Kitten TTS: 25MB CPU-Only, Open-Source Voice Model

7 days ago (algogist.com)

35 comments

jainilprajapati

We've moved the (relevant) comments to https://news.ycombinator.com/item?id=44807868, which was posted by the project creators.

I've re-upped that thread to the same position the previous discussion (this one) was at.

divamgupta 7 days ago

Thanks for posting about our project in HN! I am one of the creators of KittenTTS

Here is the link to our repo: https://github.com/KittenML/KittenTTS

jainilprajapati 6 days ago

<3

colonCapitalDee 7 days ago

Very cool model, but the post is a caricature of AI writing. "Okay, let's get into the nitty-gritty. What makes this little beast tick? These aren't just bullet points on a GitHub README; these are the specs that will fundamentally redefine what you thought was possible with local AI." Sure.

esseph 7 days ago
Everybody always thinks everything is AI. AI learned from consuming writing.
This is a ouroboros that will continue.
(Not saying this is or isn't, simply that these claims are rampant on a huge number of posts and seem to be growing.)
- treyd 7 days ago
  
  This is strictly true but not correct. LLMs were trained on human-written text, but they were post-trained to generate text in a particular style. And that style does have some common patterns.
  
  15 replies →
jainilprajapati 7 days ago

This is HOW I WRITE man yes I agree I take LITTLE help Of AI
dismalaf 7 days ago
The writing style we associate with AI is the 2010's blogging style that AI learned from... So it definitely could have been written by a person.
- hildolfr 7 days ago
  
  No it isn't, it's something new born from ingesting that stuff... That's exactly why a lot of us can detect it from a mile away.
  No human comments on meta formatting like that outside the deepest trenches of Apple/FB corporate stuff.
  
  3 replies →
namuol 7 days ago

I think it’s fair enough to just say that the writing is cringe, AI or not.
anonym29 7 days ago
[flagged]
- tomhow 7 days ago
  
  Please don't post snarky comments attacking other users like this on HN, no matter what you're replying to.
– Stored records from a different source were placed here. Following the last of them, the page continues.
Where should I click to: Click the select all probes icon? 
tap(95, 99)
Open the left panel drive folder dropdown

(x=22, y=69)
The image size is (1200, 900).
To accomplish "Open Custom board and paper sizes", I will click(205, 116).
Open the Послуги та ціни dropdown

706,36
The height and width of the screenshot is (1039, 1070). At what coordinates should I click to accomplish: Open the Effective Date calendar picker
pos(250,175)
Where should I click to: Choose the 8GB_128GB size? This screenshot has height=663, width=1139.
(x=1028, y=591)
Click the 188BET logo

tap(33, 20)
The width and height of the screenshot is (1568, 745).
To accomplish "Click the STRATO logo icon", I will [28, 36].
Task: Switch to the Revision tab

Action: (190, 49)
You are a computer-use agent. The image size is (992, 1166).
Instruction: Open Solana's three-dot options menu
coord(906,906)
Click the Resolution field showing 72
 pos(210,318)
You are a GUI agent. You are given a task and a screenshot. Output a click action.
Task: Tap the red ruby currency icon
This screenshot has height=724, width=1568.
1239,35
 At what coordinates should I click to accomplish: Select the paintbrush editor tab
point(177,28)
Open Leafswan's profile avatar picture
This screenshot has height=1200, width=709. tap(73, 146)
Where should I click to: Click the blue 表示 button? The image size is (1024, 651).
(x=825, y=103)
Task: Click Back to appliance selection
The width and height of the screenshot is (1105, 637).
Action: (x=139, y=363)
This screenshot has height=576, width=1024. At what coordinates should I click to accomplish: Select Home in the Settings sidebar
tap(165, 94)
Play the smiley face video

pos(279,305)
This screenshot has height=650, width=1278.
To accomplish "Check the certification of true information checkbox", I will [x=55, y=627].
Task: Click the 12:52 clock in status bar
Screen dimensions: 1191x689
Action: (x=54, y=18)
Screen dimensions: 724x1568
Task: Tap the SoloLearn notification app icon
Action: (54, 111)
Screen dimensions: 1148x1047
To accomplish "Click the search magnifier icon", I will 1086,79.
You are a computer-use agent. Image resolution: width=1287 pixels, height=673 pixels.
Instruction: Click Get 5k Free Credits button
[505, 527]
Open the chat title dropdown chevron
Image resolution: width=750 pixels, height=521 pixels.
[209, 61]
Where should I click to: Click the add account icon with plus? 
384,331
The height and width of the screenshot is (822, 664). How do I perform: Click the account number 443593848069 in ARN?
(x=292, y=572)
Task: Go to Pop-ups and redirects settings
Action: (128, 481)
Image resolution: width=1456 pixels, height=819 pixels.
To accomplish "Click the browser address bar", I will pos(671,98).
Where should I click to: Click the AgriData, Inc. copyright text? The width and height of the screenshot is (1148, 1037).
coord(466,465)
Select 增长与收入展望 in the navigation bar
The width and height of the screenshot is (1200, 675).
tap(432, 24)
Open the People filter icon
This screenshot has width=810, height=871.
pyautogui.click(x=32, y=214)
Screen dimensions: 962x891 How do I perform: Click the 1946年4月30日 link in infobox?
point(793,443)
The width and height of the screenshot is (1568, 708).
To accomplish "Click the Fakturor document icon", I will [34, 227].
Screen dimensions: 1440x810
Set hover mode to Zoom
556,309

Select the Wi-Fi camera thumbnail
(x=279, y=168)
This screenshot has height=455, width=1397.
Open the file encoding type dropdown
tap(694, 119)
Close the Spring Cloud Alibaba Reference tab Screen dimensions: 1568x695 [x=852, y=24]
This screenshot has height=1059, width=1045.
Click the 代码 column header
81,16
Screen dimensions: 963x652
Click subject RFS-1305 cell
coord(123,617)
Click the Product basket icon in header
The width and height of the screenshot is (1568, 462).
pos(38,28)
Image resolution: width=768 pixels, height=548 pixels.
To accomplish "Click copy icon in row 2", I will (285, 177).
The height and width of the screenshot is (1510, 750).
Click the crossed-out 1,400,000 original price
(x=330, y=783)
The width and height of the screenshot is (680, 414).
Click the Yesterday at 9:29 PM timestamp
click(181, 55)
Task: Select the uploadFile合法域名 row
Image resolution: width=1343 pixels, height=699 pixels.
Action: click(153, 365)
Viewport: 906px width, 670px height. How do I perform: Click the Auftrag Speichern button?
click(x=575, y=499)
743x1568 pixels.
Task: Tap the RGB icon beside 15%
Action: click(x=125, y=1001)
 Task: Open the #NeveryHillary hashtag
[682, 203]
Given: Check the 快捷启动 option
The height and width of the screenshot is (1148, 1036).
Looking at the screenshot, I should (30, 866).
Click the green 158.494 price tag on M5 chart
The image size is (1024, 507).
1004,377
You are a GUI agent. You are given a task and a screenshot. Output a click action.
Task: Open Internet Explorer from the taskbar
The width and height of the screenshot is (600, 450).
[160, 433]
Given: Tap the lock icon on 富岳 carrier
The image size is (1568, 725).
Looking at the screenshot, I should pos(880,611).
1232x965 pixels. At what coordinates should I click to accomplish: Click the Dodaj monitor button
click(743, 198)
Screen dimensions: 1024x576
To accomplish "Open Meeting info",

It's not what this site is for, and destroys what it is for.
  If you wouldn't mind reviewing https://news.ycombinator.com/newsguidelines.html and taking the intended spirit of the site more to heart, we'd be grateful.
  
  2 replies →
PontifexMinimus 7 days ago
Indeed the blurb is absurd and very off-putting. It's not a big deal that "It clocks in at under 25MB with just 15 million parameters", because text to speech is a long-solved problem, in fact the Texas Speak and Spell from 1978 (half a century ago FFS) solved it, probably with a good deal less than 25MB.
- paulryanrogers 7 days ago
  
  Speak and Spell was a toy. I loved it as a kid in the eighties. But it was very limited and sounded terrible.